You have roughly 4-5 years before full End of Life, based on typical enterprise software patterns. That sounds like plenty of time. It's not as much as you think.

Why Waiting Is Risky?

Most companies need 3-6 months to properly evaluate vendors, select a platform, and execute implementation. Enterprise organizations with complex setups need 6-12 months. Add the time to get budget approval, build internal consensus, and assemble a project team. 

If you start the evaluation in 2028, you're already rushed. Starting in 2029 means you're in crisis mode with limited options and no negotiating leverage.

Companies that plan migrations in 2025-2026 have real advantages. They can evaluate multiple vendors without time pressure. They negotiate better contract terms because they're not desperate. They clean up data and configurations properly. They choose implementation timing that fits their business calendar instead of being forced into disruptive schedules.

Modern CPQ platforms are faster, smarter, and easier to manage than Salesforce CPQ. AI-driven pricing, flexible revenue models, and clean admin interfaces aren't optional anymore. They're standard. The gap between what CPQ offers and what modern platforms deliver grows every quarter.

If you're ready to future-proof your sales process, consider Everstage CPQ, built for faster rule setup, seamless Salesforce integration, and optimized for modern, AI-driven pricing strategies. 

Book a demo with Everstage to see how companies are migrating off Salesforce CPQ and moving faster than they did before.

Frequently Asked Questions

Is Salesforce CPQ officially discontinued?

No, Salesforce CPQ has not been officially discontinued yet, but it is approaching its End of Life (EOL). This means that while the platform will continue to function for existing customers, it will no longer receive major updates, and support will gradually diminish as Salesforce shifts its focus to other solutions like Salesforce Revenue Cloud.

What is the timeline for Salesforce CPQ End of Sale (EOS) and End of Life (EOL)?

The Salesforce CPQ End of Sale (EOS) phase has already begun, meaning no new customers can purchase Salesforce CPQ. Following that, there will be a Feature Freeze, where no new features will be introduced, and then a Maintenance-Only Phase, where only critical bug fixes will be provided. 

The Salesforce CPQ End of Support phase is expected in the near future, based on typical Salesforce product lifecycles, after which Salesforce will cease support for CPQ entirely.

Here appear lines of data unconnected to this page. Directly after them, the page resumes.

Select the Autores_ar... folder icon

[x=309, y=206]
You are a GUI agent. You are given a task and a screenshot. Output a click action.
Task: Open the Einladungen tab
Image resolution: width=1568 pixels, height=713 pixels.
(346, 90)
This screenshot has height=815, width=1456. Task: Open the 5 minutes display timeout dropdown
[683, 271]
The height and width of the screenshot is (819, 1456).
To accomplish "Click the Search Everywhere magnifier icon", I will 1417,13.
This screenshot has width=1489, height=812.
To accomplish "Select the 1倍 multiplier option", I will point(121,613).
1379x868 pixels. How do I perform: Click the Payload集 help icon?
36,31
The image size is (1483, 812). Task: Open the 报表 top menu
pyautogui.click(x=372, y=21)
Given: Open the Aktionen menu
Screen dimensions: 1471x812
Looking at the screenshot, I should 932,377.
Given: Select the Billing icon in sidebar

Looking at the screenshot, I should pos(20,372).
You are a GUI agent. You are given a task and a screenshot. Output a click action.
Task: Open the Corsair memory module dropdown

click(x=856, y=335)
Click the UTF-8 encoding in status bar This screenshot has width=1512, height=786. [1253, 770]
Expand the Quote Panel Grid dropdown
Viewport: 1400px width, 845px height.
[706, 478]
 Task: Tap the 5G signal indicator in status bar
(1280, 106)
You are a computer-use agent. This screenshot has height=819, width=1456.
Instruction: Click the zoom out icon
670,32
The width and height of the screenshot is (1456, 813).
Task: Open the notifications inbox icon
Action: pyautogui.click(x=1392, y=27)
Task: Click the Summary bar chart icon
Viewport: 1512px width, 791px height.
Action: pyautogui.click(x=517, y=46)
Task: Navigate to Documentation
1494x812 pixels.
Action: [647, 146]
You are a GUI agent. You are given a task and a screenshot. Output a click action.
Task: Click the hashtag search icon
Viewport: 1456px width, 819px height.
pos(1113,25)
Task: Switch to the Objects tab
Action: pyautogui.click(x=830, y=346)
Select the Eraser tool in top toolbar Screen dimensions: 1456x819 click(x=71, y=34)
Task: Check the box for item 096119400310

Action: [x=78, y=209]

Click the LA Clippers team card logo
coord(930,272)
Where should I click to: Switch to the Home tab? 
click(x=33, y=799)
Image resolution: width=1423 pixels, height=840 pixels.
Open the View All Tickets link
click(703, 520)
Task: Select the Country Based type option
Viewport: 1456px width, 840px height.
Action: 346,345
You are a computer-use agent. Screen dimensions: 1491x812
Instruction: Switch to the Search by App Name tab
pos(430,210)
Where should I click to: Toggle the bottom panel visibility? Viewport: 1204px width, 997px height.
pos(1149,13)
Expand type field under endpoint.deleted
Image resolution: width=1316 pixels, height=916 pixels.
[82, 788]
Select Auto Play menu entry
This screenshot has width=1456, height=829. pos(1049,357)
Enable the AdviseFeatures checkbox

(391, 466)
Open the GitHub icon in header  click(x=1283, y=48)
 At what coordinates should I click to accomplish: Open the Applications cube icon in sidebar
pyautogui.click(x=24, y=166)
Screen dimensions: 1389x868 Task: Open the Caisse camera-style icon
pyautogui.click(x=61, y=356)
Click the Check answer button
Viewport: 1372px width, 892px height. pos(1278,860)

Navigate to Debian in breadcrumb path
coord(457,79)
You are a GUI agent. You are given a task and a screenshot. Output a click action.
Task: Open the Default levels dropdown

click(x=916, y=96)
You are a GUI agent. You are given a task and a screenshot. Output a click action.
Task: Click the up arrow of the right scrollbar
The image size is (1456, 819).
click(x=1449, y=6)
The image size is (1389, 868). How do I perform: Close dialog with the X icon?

Is Salesforce CPQ being replaced?

Salesforce CPQ will not be directly replaced but is being phased out in favor of Salesforce Revenue Cloud, which offers a more comprehensive suite of tools for revenue lifecycle management. While Salesforce CPQ will continue to work for current users, those looking for more advanced features and AI-driven solutions may need to migrate to a more modern platform.

What is Salesforce Revenue Cloud Advanced (RCA)?

Salesforce Revenue Cloud Advanced (RCA) is an integrated solution designed to manage the entire revenue lifecycle, from quotes and pricing to billing and revenue recognition. It leverages AI to optimize pricing, streamline quoting, and enhance visibility into revenue forecasts. RCA is positioned as a more advanced alternative to Salesforce CPQ, offering deeper functionality and smarter automation.

What's the difference between Salesforce CPQ vs Revenue Cloud Advanced?

The primary difference is that Salesforce CPQ focuses specifically on quoting, pricing, and contract management, while Salesforce Revenue Cloud Advanced (RCA) is a broader solution that covers the entire revenue process, including revenue recognition, billing, and advanced AI-driven pricing insights. RCA is designed to integrate and optimize various revenue-related operations, making it a more comprehensive tool for modern sales teams.

How long does a CPQ migration take?

The length of a CPQ migration depends on factors like data complexity, customization, and system integrations. On average, a migration can take anywhere from 3 to 6 months, though it could take longer for more complex systems. It’s important to allocate time for discovery, testing, training, and validation to ensure a smooth transition. Planning a migration within 6–18 months is ideal for most companies to avoid disruption and ensure stability.